§ Exercise details: Having located "The height and width of the screenshot is (465, 657)." in the records below, repeat exactly the line it is on and all subsequent lines, ending with the last.

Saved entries
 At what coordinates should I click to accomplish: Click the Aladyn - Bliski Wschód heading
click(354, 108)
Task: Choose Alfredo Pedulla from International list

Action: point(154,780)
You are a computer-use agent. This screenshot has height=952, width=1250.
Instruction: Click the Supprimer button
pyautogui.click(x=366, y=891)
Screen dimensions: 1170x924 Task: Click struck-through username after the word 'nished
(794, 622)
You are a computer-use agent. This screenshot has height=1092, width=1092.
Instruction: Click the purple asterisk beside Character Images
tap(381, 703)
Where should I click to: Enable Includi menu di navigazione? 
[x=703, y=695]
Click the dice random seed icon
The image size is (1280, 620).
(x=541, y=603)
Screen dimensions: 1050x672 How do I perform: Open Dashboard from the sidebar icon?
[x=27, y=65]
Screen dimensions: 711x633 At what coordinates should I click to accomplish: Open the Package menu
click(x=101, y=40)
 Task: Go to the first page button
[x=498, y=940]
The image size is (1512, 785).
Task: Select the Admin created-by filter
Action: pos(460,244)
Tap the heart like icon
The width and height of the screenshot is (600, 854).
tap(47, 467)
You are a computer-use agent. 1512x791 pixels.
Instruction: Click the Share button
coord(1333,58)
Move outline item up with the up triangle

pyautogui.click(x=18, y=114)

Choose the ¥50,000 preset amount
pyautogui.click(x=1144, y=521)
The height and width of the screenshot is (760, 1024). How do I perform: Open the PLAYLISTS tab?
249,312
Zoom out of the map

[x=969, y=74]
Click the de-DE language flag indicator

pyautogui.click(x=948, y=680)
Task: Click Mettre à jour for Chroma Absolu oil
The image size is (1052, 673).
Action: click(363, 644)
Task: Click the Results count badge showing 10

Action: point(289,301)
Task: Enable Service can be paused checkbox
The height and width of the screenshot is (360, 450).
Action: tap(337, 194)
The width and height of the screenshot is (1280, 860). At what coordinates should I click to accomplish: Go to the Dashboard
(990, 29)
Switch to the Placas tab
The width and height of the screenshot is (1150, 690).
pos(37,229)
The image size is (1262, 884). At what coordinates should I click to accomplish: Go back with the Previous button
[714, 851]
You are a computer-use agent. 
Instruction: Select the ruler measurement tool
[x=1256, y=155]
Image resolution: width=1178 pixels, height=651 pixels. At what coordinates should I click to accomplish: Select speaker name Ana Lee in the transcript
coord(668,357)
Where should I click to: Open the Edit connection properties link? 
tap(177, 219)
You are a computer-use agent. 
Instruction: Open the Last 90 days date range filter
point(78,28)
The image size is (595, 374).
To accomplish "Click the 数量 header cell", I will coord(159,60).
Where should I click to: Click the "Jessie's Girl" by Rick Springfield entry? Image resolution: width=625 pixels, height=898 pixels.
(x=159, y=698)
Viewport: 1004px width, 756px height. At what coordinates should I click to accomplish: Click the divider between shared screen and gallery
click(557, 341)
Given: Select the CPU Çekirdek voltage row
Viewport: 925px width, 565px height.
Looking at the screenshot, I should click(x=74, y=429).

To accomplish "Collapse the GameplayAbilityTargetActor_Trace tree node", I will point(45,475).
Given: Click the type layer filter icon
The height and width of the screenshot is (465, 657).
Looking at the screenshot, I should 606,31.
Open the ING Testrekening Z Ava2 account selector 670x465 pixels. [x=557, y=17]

§ Solution:
The height and width of the screenshot is (465, 657).
Looking at the screenshot, I should 606,31.
Open the ING Testrekening Z Ava2 account selector 670x465 pixels. [x=557, y=17]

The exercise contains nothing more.